RECORDS FOR THIS TASK START
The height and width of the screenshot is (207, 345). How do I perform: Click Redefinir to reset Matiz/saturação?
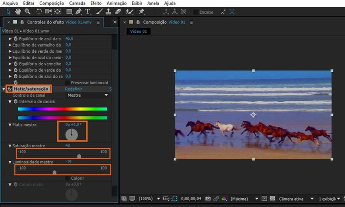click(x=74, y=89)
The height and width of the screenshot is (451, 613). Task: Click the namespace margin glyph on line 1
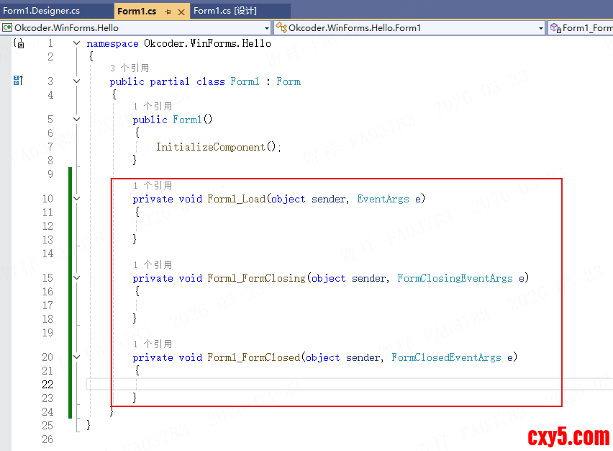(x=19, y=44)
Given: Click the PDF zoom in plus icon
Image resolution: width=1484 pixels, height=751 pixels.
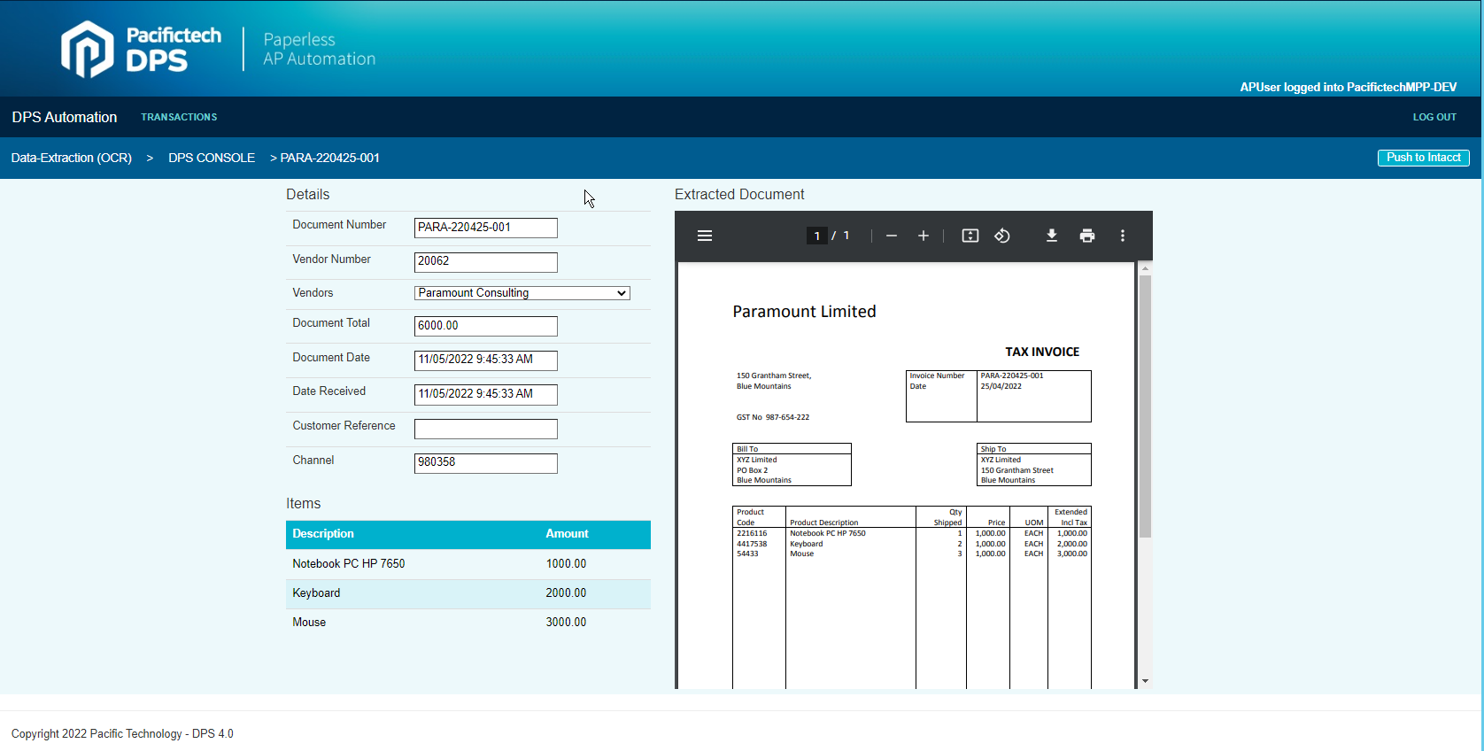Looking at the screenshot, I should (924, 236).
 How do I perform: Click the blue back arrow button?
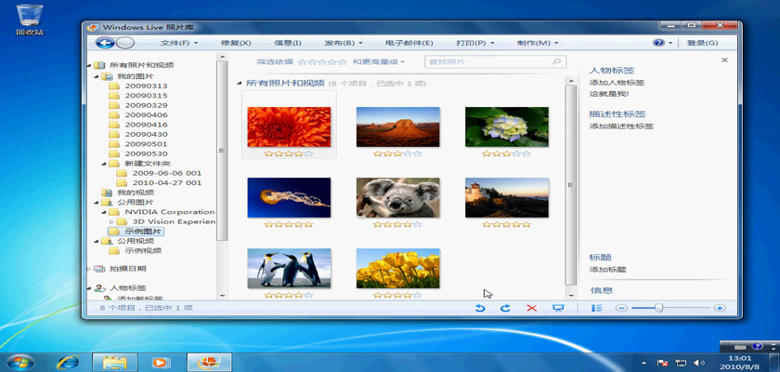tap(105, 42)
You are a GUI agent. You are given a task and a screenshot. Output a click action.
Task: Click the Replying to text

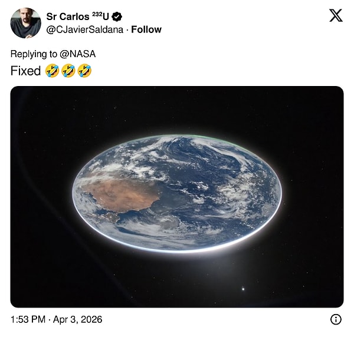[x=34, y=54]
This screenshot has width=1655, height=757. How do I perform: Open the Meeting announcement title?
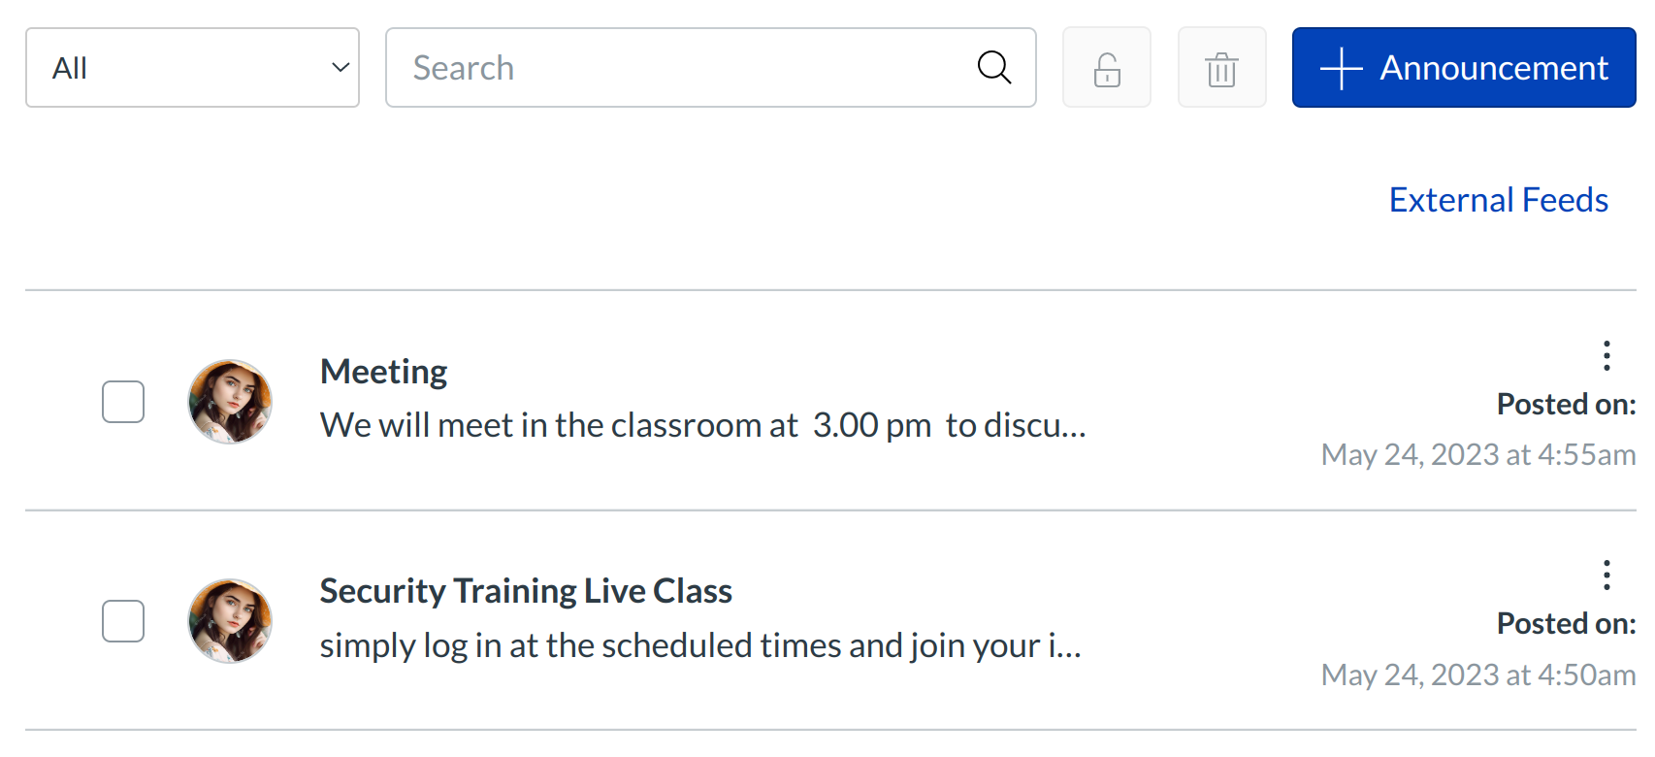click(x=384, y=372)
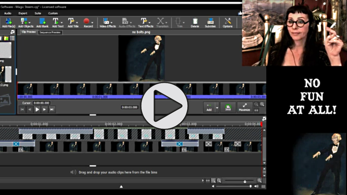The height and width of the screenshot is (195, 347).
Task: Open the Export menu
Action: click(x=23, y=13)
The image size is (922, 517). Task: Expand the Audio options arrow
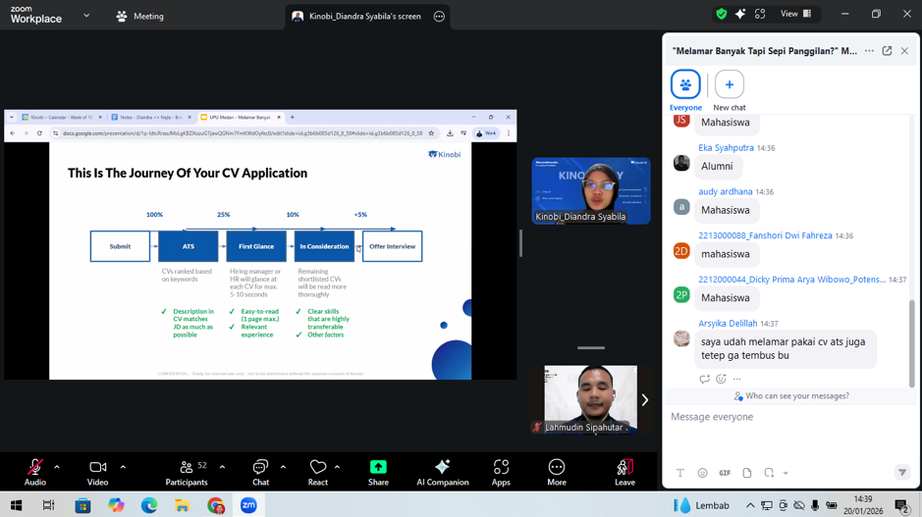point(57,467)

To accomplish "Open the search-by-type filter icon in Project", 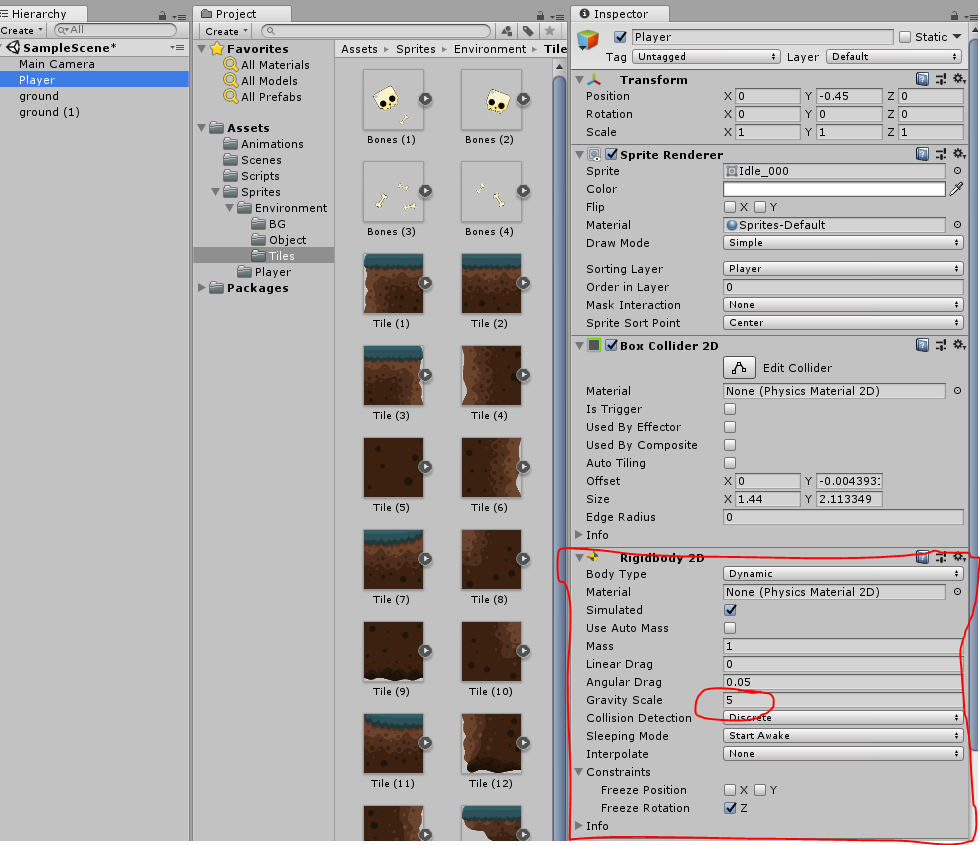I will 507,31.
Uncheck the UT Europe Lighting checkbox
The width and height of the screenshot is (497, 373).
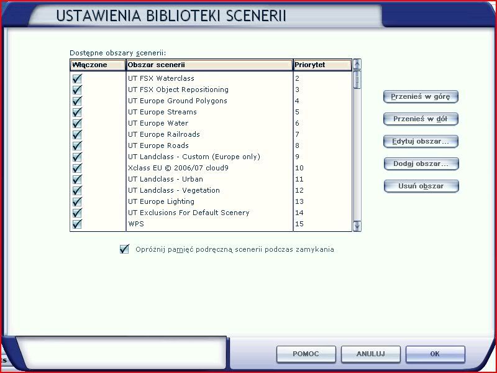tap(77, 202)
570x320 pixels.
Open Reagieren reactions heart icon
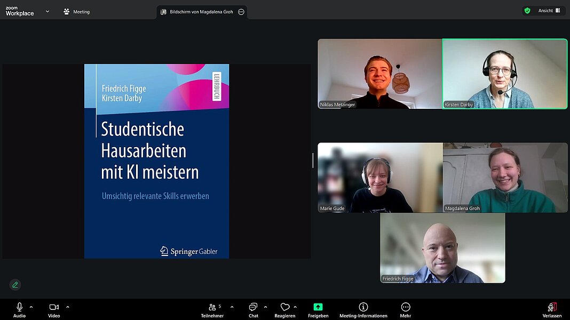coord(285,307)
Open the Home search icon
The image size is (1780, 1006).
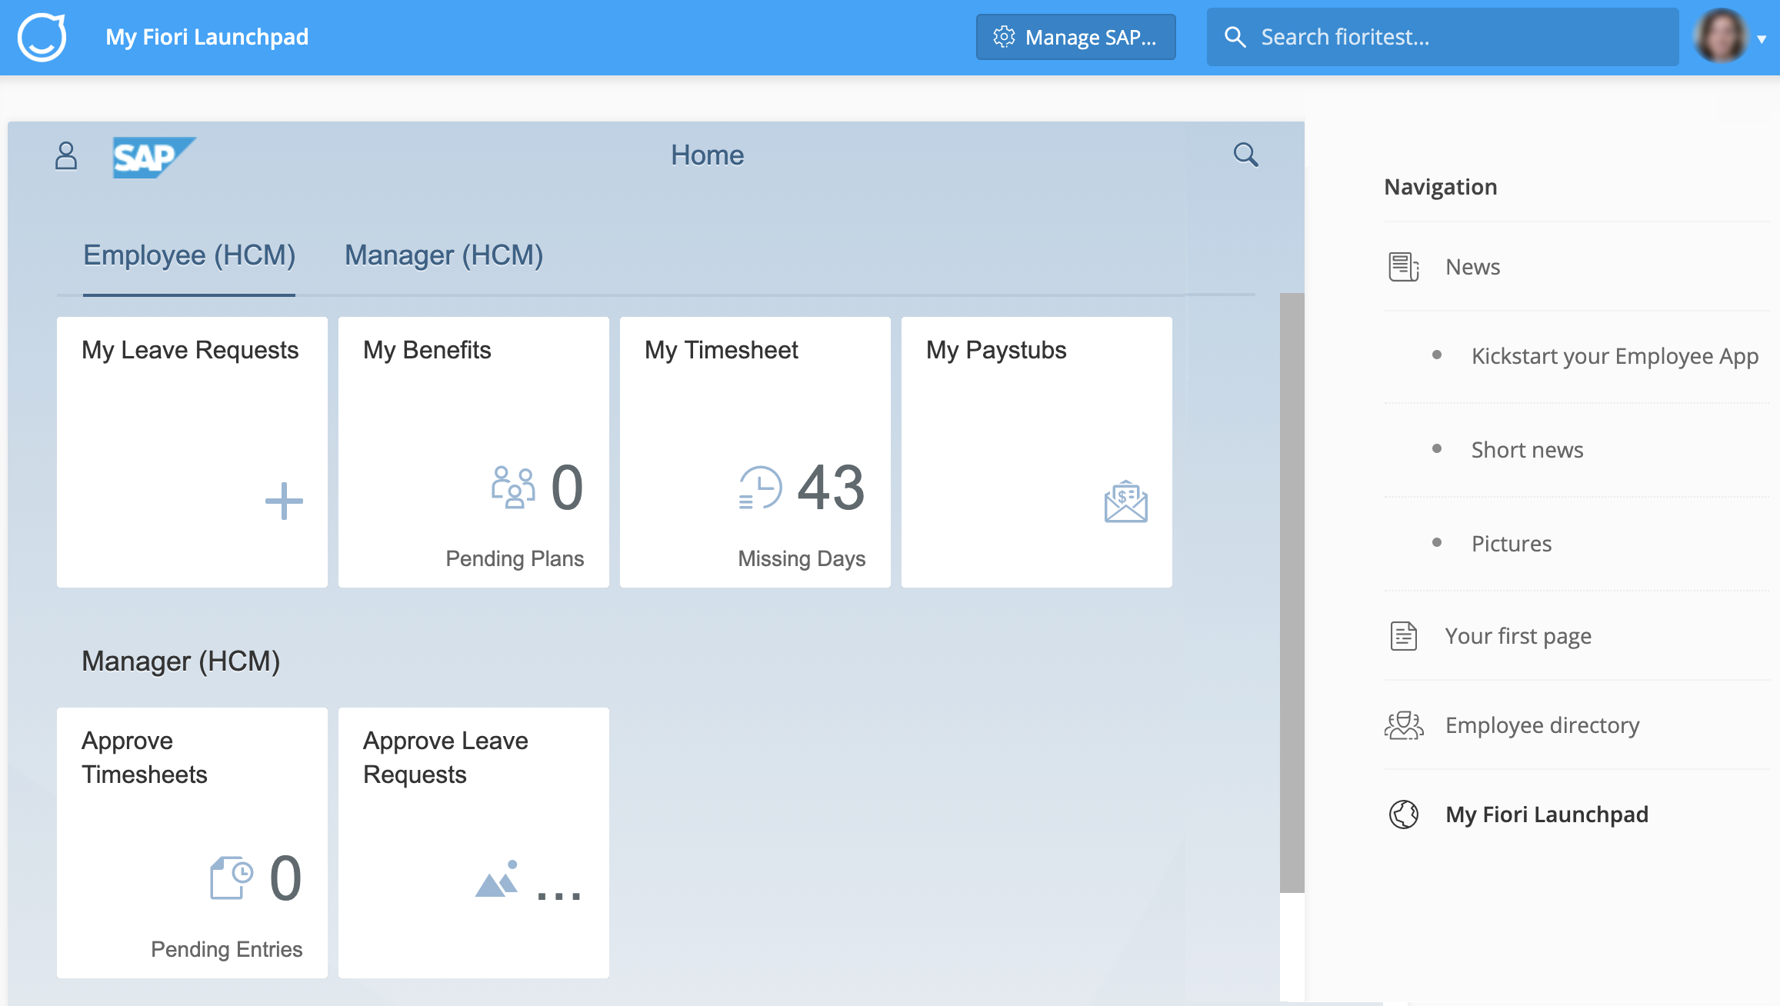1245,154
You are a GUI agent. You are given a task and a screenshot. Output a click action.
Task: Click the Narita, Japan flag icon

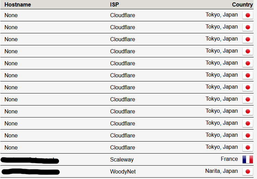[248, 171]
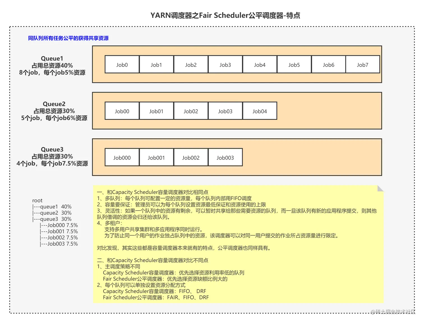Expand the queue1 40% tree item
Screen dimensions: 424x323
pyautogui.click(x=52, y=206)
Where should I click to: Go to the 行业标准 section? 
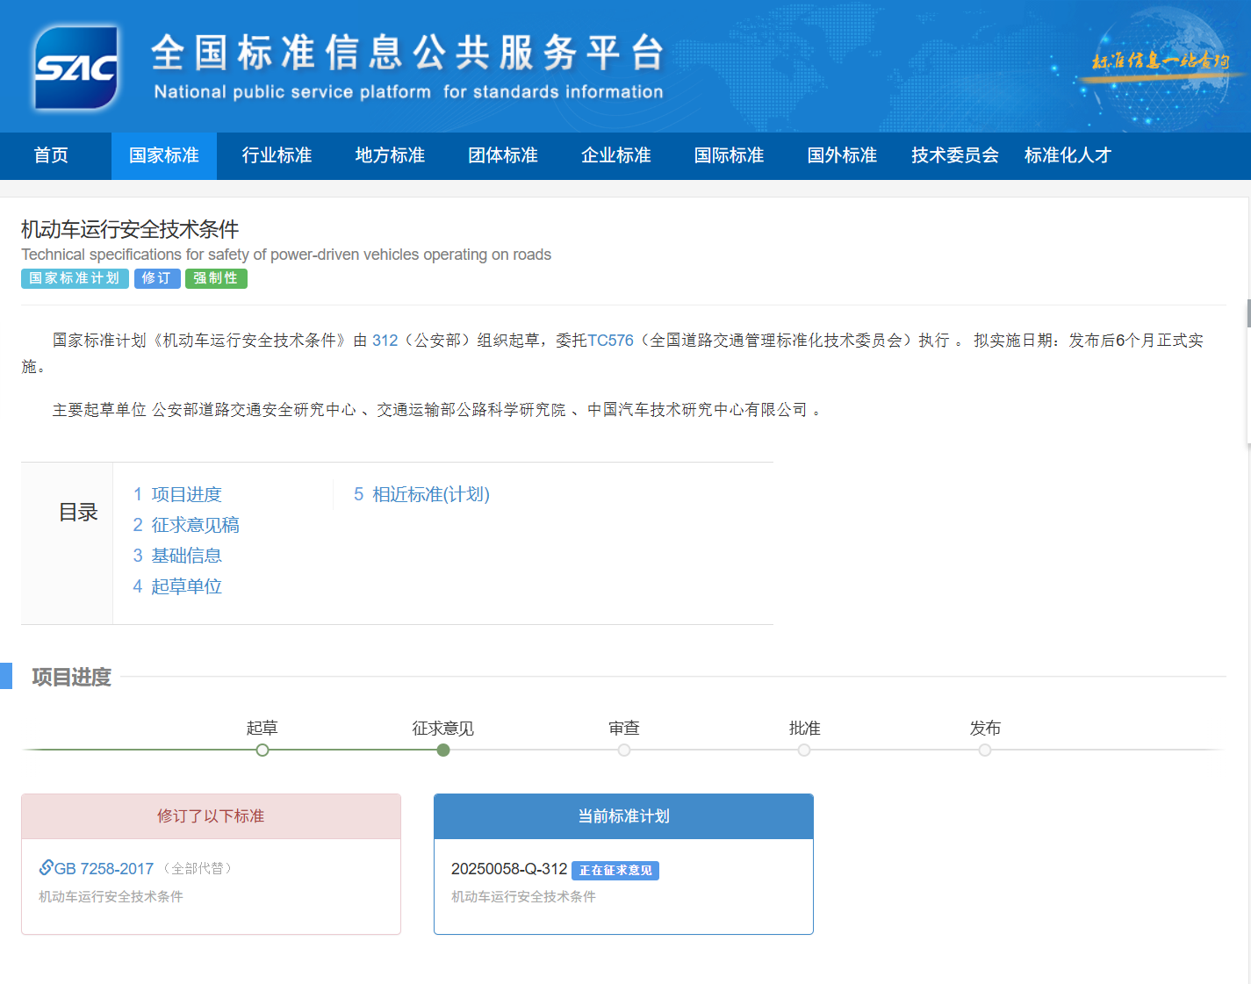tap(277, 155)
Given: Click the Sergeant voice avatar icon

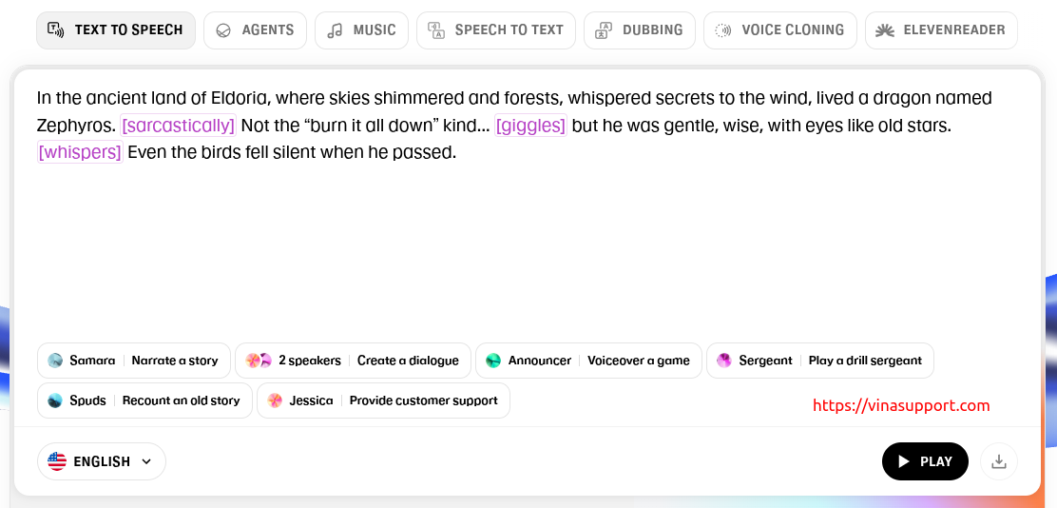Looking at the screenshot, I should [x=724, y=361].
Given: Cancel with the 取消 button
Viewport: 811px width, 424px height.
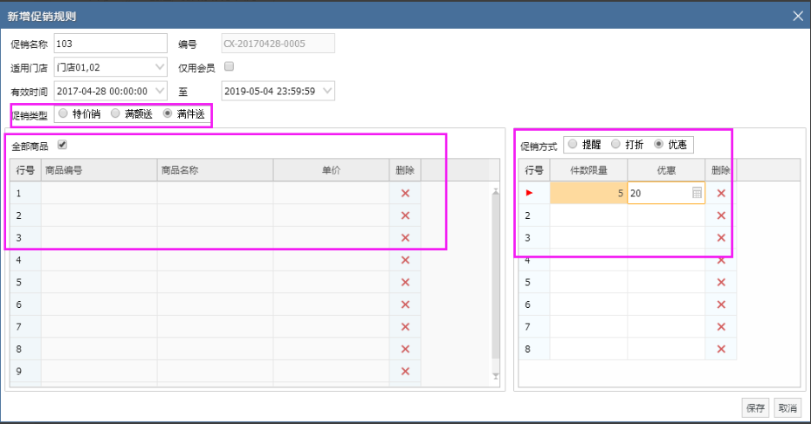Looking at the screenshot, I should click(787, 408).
RECORDS FOR THIS TASK END
▶ [WORK ORDER]
Beginning with the line that contains "570x320 pixels.", output every line down to the last line of the entries above exactly as written, apart from the pictures.

▶ [SOLUTION]
570x320 pixels.
Open Reagieren reactions heart icon
coord(285,307)
Open the Home search icon
The image size is (1780, 1006).
1245,154
You are a GUI agent. You are given a task and a screenshot. Output a click action.
Task: Click the Narita, Japan flag icon

[248, 171]
Expand the queue1 40% tree item
Screen dimensions: 424x323
pyautogui.click(x=52, y=206)
Where should I click to: Go to the 行业标准 section? 
tap(277, 155)
Given: Click the Sergeant voice avatar icon

Looking at the screenshot, I should [x=724, y=361].
Given: Cancel with the 取消 button
Viewport: 811px width, 424px height.
Looking at the screenshot, I should click(787, 408).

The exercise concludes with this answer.